Design Clinical Trials with Potential Biomarker Effect.

Applying 'CUDA' 'GPUs' via 'Numba' for optimal clinical design. It allows the user to utilize a 'reticulate' 'Python' environment and run intensive Monte Carlo simulation to get the optimal cutoff for the clinical design with potential biomarker effect, which can guide the realistic clinical trials.

DesignCTPB

USER NEED TO KNOW: NVIDIA GPU CARD IS A MUST FOR RUNNING OUR PACKAGE AND BEFORE YOU USE OUR PACKAGE, PLEASE CHECK CUDA AND CUDATOOLKIT ARE WELL INSTALLED. AS FOR THE INSTALLATION OF CUDA DRIVER, PLEASE REFER TO: https://www.nvidia.com/Download/index.aspx

This is the beta version of R package for designing clinical trial with potential biomarker effect.
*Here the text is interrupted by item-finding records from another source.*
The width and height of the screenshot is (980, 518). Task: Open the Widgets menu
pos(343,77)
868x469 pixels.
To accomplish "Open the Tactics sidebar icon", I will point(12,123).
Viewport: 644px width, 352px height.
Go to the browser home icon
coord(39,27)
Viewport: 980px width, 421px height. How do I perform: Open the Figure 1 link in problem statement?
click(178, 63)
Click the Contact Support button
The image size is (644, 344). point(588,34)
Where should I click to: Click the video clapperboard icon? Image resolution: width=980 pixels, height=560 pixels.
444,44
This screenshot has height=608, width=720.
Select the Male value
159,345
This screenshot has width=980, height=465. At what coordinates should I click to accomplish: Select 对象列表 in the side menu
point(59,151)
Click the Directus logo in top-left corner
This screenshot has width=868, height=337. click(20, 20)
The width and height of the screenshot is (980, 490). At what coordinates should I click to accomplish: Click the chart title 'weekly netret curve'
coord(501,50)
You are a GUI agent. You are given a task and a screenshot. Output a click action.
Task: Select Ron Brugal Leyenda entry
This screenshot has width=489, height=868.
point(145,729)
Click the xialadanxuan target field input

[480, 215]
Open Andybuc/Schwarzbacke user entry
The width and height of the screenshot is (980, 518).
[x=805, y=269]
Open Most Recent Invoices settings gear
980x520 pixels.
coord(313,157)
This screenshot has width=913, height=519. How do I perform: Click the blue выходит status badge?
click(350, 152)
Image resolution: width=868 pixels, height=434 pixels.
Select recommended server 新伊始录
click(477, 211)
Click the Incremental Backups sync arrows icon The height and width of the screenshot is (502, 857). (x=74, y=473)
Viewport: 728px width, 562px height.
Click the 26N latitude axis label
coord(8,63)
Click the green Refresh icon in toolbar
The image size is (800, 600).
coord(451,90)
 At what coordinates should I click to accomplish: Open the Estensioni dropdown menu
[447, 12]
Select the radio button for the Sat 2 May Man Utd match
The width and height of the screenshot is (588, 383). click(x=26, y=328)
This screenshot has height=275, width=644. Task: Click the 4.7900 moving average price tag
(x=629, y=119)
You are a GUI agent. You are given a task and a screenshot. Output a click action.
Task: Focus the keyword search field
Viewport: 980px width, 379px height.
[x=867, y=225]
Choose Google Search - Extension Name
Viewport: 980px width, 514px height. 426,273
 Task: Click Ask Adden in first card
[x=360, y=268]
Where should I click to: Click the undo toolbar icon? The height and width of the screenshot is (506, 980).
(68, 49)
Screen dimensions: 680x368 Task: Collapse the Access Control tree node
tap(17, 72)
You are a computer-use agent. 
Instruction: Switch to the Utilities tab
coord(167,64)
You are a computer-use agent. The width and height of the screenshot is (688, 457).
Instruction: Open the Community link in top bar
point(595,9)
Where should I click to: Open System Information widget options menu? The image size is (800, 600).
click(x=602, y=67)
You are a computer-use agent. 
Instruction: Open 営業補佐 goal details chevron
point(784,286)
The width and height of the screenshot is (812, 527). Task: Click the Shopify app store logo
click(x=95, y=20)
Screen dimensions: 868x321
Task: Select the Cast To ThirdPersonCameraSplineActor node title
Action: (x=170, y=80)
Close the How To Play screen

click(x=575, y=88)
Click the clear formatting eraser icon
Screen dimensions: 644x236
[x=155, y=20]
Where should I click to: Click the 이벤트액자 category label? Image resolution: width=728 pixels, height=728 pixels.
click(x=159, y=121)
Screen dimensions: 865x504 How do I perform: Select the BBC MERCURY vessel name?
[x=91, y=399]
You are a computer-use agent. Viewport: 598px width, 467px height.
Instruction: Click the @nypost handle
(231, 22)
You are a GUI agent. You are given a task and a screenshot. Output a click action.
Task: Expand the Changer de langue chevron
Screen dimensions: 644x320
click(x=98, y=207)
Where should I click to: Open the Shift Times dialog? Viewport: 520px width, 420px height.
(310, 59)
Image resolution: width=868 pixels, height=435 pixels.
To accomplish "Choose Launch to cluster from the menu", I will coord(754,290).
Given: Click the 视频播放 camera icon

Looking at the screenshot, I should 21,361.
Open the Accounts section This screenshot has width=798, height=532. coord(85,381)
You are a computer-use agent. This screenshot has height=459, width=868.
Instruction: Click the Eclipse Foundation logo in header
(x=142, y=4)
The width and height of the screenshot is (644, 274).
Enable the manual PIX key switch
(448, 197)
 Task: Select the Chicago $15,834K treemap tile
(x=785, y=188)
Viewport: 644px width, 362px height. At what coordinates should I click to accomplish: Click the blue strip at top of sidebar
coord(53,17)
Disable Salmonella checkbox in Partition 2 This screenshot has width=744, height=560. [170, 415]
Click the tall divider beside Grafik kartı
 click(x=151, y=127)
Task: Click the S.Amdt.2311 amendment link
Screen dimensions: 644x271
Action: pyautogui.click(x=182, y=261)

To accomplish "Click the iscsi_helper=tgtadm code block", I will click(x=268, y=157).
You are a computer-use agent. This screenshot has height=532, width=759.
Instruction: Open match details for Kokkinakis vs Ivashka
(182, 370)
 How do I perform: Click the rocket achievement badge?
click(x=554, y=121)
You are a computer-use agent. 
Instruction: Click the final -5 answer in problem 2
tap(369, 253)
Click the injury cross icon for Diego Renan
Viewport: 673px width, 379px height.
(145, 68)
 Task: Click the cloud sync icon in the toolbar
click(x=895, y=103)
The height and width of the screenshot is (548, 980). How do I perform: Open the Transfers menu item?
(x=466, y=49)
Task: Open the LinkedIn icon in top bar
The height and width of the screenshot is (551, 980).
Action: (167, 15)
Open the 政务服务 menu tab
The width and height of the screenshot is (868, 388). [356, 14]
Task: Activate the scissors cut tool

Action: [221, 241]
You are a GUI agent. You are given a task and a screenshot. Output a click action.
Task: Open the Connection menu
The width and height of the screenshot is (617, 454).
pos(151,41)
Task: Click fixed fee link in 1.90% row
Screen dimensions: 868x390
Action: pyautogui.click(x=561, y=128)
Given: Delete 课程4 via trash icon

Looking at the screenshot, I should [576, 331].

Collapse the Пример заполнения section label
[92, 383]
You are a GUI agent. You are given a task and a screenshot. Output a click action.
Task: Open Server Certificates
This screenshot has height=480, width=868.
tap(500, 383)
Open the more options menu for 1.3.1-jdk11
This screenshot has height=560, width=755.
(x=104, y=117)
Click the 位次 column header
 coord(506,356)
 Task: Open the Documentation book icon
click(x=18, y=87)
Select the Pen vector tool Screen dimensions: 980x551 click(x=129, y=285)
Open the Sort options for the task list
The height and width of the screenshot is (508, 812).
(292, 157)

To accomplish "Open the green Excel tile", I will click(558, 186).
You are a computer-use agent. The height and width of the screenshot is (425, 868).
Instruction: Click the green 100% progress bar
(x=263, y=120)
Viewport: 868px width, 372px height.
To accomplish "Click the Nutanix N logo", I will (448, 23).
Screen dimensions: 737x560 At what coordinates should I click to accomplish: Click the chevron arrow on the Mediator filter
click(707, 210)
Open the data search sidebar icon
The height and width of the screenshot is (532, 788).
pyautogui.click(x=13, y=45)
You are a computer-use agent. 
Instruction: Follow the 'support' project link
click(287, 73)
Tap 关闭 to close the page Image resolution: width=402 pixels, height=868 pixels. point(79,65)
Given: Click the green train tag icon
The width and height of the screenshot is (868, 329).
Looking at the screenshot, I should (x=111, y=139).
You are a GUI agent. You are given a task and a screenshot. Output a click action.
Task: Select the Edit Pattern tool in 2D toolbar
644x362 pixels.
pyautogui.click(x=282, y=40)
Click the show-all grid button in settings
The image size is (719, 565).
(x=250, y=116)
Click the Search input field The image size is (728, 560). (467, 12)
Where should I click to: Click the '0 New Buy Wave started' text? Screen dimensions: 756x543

For a given setting of input parameters, this package can solve up to 5-dimension alpha-split problems. This can also be expended to handle higher dimension problems. But in practice, we do not suggest consider too high dimensions, since considering too many subpopulation leads to too much loss in power, and not being the optimal choice.
This package can also guide the choice of size of nested populations, i.e. find optimal r-values. The function visualizes and optimizes r-values, but only supports 3-dimension. The optimization of r-values in more than 3-dimension is trivial, but visualization can be too hard.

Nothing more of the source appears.